• Texte cité
====

La Tunisie a lancé, ces derniers temps, la plateforme "e-istichara" pour consulter la population autour de la réforme du système d'éducation et d'enseignement et améliorer notamment les performances scolaires, la qualité de l'apprentissage et les perspectives d'emploi des diplômés. Quels sont les résultats, les avancées et les premières conclusions de cette consultation nationale qui s'inscrit dans le cadre d'un effort visant à établir une vision globale de la réforme du système éducatif à ses différentes étapes de l'éducation préscolaire, l'éducation de base, l'enseignement secondaire, à la formation professionnelle et à l'enseignement supérieur?

Tout d'abord les résultats de la consultation nationale n'ont pas été encore révélés. Ils vont constituer un élément de plus dans l'édification de ce consensus autour du système éducatif et engager la responsabilité collective dans la réussite du projet. La participation n'a pas été à la hauteur des attentes surtout que chaque famille tunisienne considère l'école comme étant un levier essentiel dans la promotion sociale et continue à investir beaucoup dans l'éducation de ses enfants. Plus de 2,5 millions d'élèves, plus d'un million de familles et plusieurs milliers d'enseignants et de cadres sont concernés par le système éducatif depuis la préparatoire jusqu'au bac. Pourtant, moins de 600.000 personnes ont contribué à cette consultation.

====

• Consigne a
Présentez en tableau Markdown les lignes des enregistrements, de la ligne contenant "Промышленное строительство (132, 977)" jusqu'à la fin des enregistrements. Utilisez les colonnes "Numéro" et "Ligne d'enregistrement", sans les lignes vides.

====

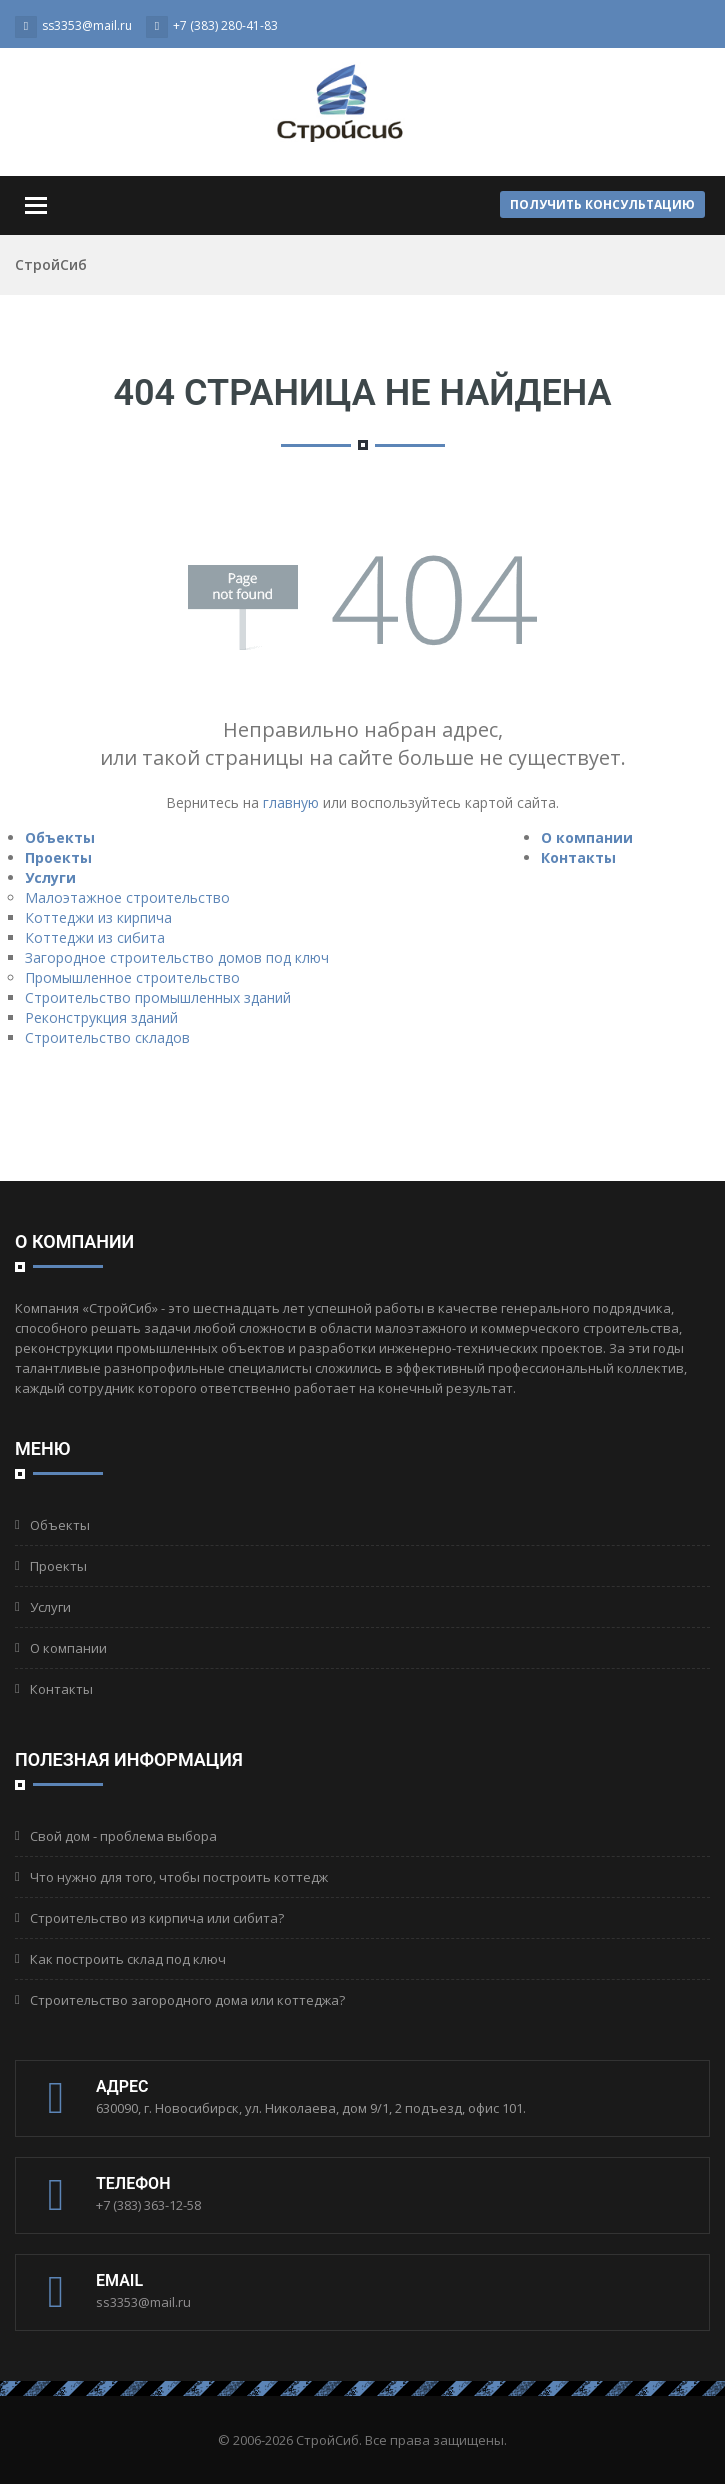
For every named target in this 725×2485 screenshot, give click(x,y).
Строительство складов (107, 1037)
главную (291, 802)
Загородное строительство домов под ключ (177, 957)
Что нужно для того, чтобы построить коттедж (179, 1877)
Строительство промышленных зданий (158, 997)
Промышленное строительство (132, 977)
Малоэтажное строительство (127, 897)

====

• Consigne b
Dans le texte sur la consultation nationale en Tunisie, reprenez le passage allant de "Tout d'abord les" à "à cette consultation." en remplaçant "système éducatif" par "système scolaire".

• Réponse a
| Numéro | Ligne d'enregistrement |
|---|---|
| 1 | Промышленное строительство (132, 977) |
| 2 | Малоэтажное строительство (127, 897) |

• Réponse b
Tout d'abord les résultats de la consultation nationale n'ont pas été encore révélés. Ils vont constituer un élément de plus dans l'édification de ce consensus autour du système scolaire et engager la responsabilité collective dans la réussite du projet. La participation n'a pas été à la hauteur des attentes surtout que chaque famille tunisienne considère l'école comme étant un levier essentiel dans la promotion sociale et continue à investir beaucoup dans l'éducation de ses enfants. Plus de 2,5 millions d'élèves, plus d'un million de familles et plusieurs milliers d'enseignants et de cadres sont concernés par le système scolaire depuis la préparatoire jusqu'au bac. Pourtant, moins de 600.000 personnes ont contribué à cette consultation.